▶ **EXCERPTED DATA**
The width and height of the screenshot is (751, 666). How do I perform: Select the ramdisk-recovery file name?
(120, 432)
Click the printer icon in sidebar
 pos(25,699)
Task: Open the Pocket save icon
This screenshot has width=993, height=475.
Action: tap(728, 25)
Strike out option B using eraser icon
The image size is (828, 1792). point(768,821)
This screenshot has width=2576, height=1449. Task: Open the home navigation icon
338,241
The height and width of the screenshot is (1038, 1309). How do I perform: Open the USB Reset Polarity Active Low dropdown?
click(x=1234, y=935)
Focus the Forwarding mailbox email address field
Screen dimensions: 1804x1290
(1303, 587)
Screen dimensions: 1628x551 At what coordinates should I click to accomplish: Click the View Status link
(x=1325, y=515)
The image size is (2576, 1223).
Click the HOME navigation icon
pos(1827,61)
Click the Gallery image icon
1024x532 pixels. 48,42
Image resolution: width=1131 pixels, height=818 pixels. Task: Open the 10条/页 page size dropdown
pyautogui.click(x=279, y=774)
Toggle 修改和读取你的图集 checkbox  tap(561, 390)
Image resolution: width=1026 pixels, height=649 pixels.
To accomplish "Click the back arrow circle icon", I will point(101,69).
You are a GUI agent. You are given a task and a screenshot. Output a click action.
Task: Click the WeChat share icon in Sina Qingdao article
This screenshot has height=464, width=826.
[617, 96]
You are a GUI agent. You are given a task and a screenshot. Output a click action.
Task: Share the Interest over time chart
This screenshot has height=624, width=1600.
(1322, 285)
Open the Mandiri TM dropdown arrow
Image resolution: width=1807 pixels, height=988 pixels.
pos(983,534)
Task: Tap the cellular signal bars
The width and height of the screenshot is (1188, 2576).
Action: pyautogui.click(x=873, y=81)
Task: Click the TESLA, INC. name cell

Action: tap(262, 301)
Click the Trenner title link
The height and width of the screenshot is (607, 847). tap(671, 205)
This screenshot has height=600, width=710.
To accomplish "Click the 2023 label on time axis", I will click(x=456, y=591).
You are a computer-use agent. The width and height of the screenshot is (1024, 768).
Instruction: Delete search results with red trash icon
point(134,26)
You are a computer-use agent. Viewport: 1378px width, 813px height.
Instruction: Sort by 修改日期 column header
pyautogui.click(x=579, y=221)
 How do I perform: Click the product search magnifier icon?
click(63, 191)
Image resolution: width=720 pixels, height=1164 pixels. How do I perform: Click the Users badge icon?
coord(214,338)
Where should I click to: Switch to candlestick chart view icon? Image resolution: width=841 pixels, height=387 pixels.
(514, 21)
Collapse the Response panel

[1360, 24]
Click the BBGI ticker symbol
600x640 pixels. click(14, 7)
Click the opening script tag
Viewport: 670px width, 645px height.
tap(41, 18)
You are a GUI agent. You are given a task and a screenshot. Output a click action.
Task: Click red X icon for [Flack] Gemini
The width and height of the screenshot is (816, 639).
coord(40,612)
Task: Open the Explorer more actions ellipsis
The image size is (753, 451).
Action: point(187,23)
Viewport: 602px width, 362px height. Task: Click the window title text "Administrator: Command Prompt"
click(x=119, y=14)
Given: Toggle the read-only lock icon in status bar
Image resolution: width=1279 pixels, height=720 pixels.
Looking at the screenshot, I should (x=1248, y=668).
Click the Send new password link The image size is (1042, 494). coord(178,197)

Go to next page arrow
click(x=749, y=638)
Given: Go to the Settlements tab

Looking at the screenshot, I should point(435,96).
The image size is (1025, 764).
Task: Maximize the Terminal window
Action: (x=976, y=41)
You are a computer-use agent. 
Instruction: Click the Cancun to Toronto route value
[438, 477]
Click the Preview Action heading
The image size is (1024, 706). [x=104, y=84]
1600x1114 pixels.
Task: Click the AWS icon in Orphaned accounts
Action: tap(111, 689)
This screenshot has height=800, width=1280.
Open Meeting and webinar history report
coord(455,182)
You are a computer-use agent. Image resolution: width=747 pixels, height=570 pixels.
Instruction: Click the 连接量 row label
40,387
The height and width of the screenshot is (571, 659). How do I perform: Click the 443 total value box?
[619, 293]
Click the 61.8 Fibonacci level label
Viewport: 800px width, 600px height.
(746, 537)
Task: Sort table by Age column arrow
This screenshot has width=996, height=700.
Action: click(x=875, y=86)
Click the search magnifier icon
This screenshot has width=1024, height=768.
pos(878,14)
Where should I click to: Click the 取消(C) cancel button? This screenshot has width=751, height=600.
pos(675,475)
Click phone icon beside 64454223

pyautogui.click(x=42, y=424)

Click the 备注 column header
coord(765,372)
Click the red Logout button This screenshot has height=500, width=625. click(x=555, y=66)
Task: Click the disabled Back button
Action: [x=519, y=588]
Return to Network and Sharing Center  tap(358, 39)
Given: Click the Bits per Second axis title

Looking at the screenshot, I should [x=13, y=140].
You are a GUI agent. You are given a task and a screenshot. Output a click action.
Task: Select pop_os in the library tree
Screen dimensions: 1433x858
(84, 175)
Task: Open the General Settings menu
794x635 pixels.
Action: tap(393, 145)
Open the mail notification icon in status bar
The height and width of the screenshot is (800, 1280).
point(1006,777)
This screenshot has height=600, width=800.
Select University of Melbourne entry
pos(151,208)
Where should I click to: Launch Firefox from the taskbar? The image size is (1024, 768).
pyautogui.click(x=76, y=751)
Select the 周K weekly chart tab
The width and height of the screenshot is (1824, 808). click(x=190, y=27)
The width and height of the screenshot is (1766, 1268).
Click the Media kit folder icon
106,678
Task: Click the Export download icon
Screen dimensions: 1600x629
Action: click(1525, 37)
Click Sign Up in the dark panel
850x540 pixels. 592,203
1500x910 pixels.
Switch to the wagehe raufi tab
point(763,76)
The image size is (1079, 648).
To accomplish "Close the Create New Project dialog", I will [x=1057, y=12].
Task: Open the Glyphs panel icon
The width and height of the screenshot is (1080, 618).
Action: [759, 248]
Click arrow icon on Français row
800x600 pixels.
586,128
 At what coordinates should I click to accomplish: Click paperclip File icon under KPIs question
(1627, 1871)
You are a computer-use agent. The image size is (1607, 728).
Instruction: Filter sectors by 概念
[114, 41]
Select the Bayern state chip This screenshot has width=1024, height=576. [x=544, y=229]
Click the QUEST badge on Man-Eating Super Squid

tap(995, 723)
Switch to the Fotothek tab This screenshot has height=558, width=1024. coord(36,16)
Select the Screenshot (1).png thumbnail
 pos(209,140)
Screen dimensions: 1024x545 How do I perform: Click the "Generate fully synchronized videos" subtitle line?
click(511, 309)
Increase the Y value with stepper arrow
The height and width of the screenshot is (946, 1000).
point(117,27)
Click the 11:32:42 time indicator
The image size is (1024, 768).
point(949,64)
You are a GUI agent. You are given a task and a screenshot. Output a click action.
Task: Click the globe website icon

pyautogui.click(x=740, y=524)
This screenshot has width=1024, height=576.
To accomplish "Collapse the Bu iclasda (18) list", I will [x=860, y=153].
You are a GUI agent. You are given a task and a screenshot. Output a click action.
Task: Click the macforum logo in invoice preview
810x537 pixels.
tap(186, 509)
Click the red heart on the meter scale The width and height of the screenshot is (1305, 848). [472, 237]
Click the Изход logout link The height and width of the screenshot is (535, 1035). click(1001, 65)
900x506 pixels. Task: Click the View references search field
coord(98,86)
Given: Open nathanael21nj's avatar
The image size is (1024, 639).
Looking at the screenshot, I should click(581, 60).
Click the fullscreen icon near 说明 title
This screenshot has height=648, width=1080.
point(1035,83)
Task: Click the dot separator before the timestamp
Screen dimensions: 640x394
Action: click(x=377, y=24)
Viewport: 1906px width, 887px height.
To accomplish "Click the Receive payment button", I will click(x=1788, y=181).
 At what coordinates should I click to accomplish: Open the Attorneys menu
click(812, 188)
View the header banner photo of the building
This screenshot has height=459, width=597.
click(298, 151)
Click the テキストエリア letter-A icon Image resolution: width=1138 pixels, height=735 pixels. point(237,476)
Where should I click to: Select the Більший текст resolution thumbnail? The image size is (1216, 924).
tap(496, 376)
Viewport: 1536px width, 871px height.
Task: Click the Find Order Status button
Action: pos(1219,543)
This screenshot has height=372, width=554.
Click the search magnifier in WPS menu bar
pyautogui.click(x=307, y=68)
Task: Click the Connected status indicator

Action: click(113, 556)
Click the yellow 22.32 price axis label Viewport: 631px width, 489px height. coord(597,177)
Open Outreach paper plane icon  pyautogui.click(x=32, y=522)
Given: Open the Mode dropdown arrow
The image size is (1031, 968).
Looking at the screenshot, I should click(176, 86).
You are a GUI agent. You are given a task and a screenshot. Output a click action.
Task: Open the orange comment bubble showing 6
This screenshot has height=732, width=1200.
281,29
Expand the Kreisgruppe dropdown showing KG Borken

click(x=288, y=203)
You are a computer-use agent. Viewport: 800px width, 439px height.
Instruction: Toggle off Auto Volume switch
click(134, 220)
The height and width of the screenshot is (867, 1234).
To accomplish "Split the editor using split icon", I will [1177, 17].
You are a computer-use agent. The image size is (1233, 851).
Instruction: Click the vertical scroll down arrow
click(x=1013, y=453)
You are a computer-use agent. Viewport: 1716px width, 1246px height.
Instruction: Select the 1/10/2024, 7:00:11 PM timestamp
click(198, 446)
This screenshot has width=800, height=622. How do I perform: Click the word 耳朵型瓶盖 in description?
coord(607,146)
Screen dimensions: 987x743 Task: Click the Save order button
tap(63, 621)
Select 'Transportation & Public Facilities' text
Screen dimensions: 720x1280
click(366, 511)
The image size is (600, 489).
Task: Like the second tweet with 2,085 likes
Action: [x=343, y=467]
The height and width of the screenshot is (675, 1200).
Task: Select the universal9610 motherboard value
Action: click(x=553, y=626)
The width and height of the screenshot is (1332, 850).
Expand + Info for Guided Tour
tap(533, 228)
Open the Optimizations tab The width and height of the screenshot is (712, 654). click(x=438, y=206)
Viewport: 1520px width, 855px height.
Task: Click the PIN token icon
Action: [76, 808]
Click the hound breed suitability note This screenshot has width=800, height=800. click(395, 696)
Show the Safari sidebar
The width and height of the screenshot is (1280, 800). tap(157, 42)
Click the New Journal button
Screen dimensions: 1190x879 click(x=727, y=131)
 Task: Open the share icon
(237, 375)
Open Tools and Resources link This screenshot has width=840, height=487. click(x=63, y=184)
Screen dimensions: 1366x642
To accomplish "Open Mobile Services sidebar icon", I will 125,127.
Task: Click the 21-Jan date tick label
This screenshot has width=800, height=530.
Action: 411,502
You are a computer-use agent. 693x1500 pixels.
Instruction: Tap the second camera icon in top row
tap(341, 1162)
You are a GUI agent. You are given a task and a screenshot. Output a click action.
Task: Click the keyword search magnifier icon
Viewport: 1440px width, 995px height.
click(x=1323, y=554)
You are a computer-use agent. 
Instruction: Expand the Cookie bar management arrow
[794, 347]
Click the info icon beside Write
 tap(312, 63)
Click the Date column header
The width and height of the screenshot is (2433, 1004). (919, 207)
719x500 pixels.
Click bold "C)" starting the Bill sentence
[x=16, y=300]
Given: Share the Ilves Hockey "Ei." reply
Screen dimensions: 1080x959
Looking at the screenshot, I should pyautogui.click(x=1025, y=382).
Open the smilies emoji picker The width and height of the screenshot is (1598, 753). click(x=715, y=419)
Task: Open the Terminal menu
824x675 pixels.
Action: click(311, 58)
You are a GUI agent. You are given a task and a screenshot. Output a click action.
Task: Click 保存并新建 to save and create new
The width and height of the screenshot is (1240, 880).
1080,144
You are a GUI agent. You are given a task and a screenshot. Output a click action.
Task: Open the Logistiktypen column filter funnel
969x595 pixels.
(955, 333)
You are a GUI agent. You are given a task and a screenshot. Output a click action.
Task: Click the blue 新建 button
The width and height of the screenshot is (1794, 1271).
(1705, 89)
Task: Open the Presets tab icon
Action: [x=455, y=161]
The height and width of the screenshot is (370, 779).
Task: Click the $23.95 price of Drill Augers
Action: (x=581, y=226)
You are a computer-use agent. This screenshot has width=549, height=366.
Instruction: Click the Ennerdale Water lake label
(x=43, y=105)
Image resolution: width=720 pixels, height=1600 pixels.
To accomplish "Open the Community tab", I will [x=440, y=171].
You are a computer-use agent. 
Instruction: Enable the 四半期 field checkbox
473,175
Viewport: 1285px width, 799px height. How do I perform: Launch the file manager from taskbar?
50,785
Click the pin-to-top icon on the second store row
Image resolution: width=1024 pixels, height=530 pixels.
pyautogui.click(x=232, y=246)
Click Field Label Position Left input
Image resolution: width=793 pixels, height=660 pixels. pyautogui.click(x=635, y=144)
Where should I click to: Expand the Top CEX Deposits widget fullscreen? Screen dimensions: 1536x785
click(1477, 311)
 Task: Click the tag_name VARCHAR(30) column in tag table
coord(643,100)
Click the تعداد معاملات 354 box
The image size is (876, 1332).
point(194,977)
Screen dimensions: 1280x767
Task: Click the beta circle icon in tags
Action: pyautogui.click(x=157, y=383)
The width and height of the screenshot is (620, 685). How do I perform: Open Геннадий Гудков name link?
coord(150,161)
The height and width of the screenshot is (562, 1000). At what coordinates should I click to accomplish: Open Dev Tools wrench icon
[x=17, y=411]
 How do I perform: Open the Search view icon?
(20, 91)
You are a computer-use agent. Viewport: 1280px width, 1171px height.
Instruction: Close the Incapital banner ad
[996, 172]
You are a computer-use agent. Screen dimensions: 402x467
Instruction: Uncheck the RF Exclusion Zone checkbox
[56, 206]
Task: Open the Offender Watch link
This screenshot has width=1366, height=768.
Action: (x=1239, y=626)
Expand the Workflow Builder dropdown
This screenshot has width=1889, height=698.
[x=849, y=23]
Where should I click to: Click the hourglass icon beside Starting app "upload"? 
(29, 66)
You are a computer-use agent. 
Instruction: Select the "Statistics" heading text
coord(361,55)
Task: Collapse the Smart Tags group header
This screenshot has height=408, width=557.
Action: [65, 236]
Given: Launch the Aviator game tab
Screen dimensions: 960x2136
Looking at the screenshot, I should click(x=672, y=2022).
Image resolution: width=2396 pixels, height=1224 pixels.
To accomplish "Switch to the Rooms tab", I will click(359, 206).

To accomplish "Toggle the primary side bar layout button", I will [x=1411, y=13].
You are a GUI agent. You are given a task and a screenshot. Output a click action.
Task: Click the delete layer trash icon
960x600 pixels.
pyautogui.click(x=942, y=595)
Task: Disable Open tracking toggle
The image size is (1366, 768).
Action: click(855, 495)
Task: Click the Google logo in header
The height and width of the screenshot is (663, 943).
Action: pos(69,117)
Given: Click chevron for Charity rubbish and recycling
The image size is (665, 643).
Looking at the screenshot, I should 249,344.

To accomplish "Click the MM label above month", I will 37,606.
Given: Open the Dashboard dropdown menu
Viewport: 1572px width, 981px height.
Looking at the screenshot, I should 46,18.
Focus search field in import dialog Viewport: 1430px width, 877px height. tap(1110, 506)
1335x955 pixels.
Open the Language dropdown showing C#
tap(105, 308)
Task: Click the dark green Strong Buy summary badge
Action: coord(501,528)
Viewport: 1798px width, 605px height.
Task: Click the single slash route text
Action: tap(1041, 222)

▶ **EXERCISE**
In the entries above, find the line holding "Increase the Y value with stepper arrow" and the line holding "This screenshot has height=372, width=554."; print both of them and every line between, exactly, and nothing else.

▶ **SOLVED EXERCISE**
Increase the Y value with stepper arrow
The height and width of the screenshot is (946, 1000).
point(117,27)
Click the 11:32:42 time indicator
The image size is (1024, 768).
point(949,64)
You are a GUI agent. You are given a task and a screenshot. Output a click action.
Task: Click the globe website icon

pyautogui.click(x=740, y=524)
This screenshot has width=1024, height=576.
To accomplish "Collapse the Bu iclasda (18) list", I will [x=860, y=153].
You are a GUI agent. You are given a task and a screenshot. Output a click action.
Task: Click the macforum logo in invoice preview
810x537 pixels.
tap(186, 509)
Click the red heart on the meter scale The width and height of the screenshot is (1305, 848). [472, 237]
Click the Изход logout link The height and width of the screenshot is (535, 1035). click(1001, 65)
900x506 pixels. Task: Click the View references search field
coord(98,86)
Given: Open nathanael21nj's avatar
The image size is (1024, 639).
Looking at the screenshot, I should click(581, 60).
Click the fullscreen icon near 说明 title
This screenshot has height=648, width=1080.
point(1035,83)
Task: Click the dot separator before the timestamp
Screen dimensions: 640x394
Action: click(x=377, y=24)
Viewport: 1906px width, 887px height.
To accomplish "Click the Receive payment button", I will click(x=1788, y=181).
 At what coordinates should I click to accomplish: Open the Attorneys menu
click(812, 188)
View the header banner photo of the building
This screenshot has height=459, width=597.
click(298, 151)
Click the テキストエリア letter-A icon Image resolution: width=1138 pixels, height=735 pixels. point(237,476)
Where should I click to: Select the Більший текст resolution thumbnail? The image size is (1216, 924).
tap(496, 376)
Viewport: 1536px width, 871px height.
Task: Click the Find Order Status button
Action: pos(1219,543)
This screenshot has height=372, width=554.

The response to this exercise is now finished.